Даже несмотря на все эти совещания, наличие учебников, баз данных и онлайн-ресурсов, до недавнего времени с диагностикой дело обстояло хуже некуда. Поэтому, если вы никак не можете поставить диагноз и вашим коллегам (даже Рани) это тоже не удается, возможно, стоит обратиться в Тератологический клуб.
Это, несомненно, один из самых странных клубов в мире. Туда нельзя подать заявку на членство, но допускаются только члены. Следовательно, из него нельзя и выйти, но, поскольку посещение клуба добровольно и почетно, при желании можно в любой момент просто перестать его посещать. Клуб проводит заседания дважды в год. Правил не так много. Будьте кратки. Демонстрируя неизвестное (фотографии пациента, которому вы надеетесь поставить диагноз), следует продемонстрировать также известное (фотографии пациента, которому вы ранее успешно поставили диагноз, желательно редкой и малоизвестной болезни). А главное, уважайте частную жизнь тех, кто не присутствует на заседаниях, но от кого зависит успех клуба — пациентов и их семей.
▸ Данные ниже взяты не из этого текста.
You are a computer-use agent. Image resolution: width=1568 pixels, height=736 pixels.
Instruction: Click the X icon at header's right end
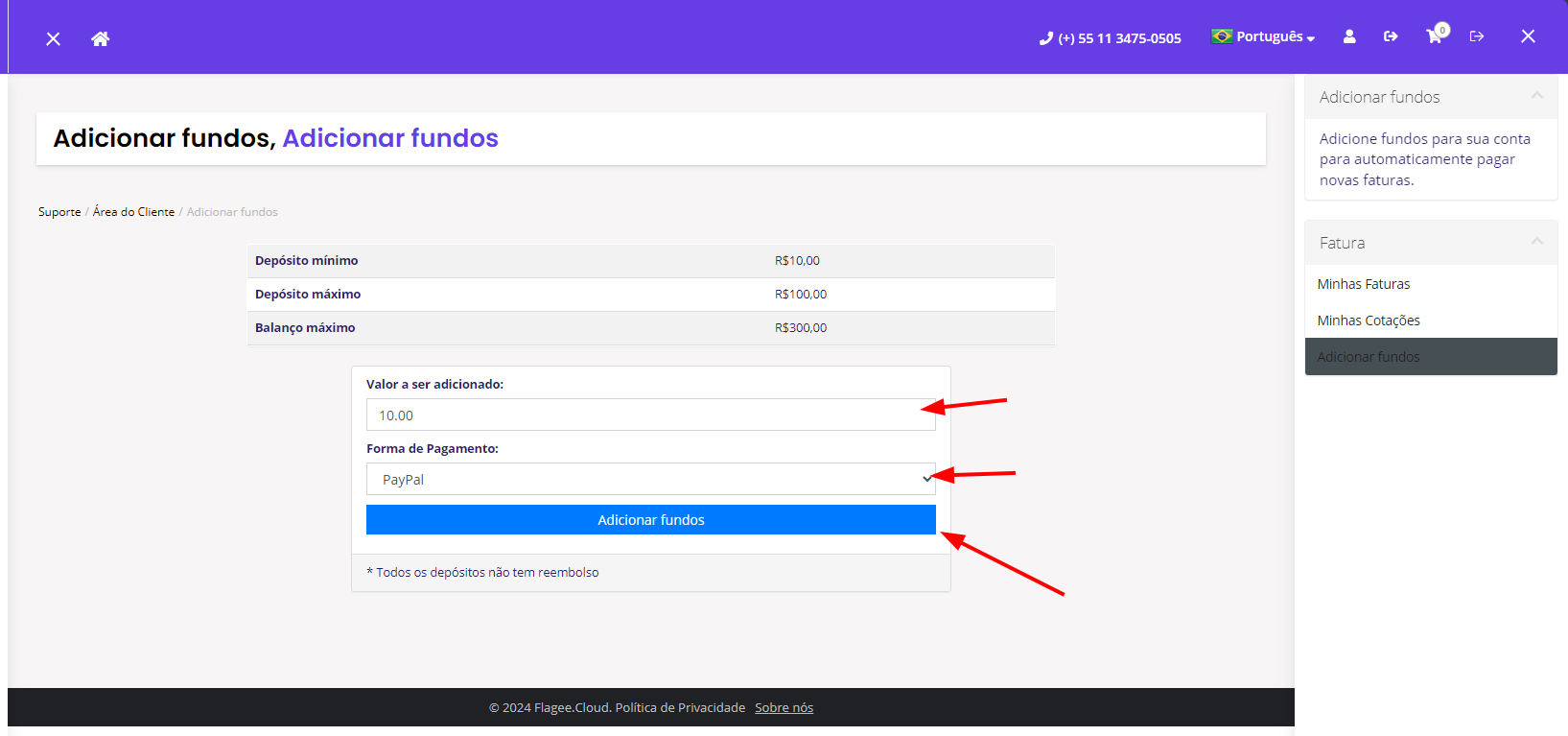click(1528, 36)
Протокол клуба всегда одинаков. Раз в год мы собираемся на ежегодной конференции Общества генетики человека Австралазии и еще раз в год — на отдельной конференции где-нибудь в Австралии. Участники — медицинские генетики либо люди, проходящие обучение в этой области, иначе заседание не состоится. Существует достаточно строгое ограничение — по два пациента на докладчика, хотя, поскольку стажеры тоже делают доклады, вам, может быть, удастся пропихнуть дополнительные случаи в доклад своего подопечного. Регламент времени жесткий, но не все умеют говорить лаконично; необходимо вкратце представить ключевые факты семейной истории пациента, историю болезни, результаты осмотра и предыдущих обследований, а также фотографии — все с согласия самого пациента или его родственников. Задача — обменяться опытом с коллегами и получить информацию, которая поможет поставить диагноз вашему пациенту. В отличие от совещаний в отделении, где вы можете услышать лишь несколько мнений своих коллег, здесь к вашим услугам глаза и умы десятков специалистов, среди которых часто оказывается заезжий эксперт мировой величины. Это действительно замечательная организация.
Вот какие возможности были в моем распоряжении, когда я пытался поставить диагноз Дианне. Однако в итоге я поставил его благодаря совершенно другим вещам — лени и везению.
До эры цифровых снимков мы брали с собой в клинику два фотоаппарата — Polaroid и обычный пленочный. Первый был нужен для того, чтобы иметь предварительные снимки уже к вечернему совещанию, второй — чтобы получить более качественные фотографии для истории болезни. Как минимум раз в неделю мы относили пленки в ближайшую фотомастерскую. Отпечатанные снимки затем передавали нужному специалисту или стажеру, который следил за тем, чтобы они попали в определенную папку.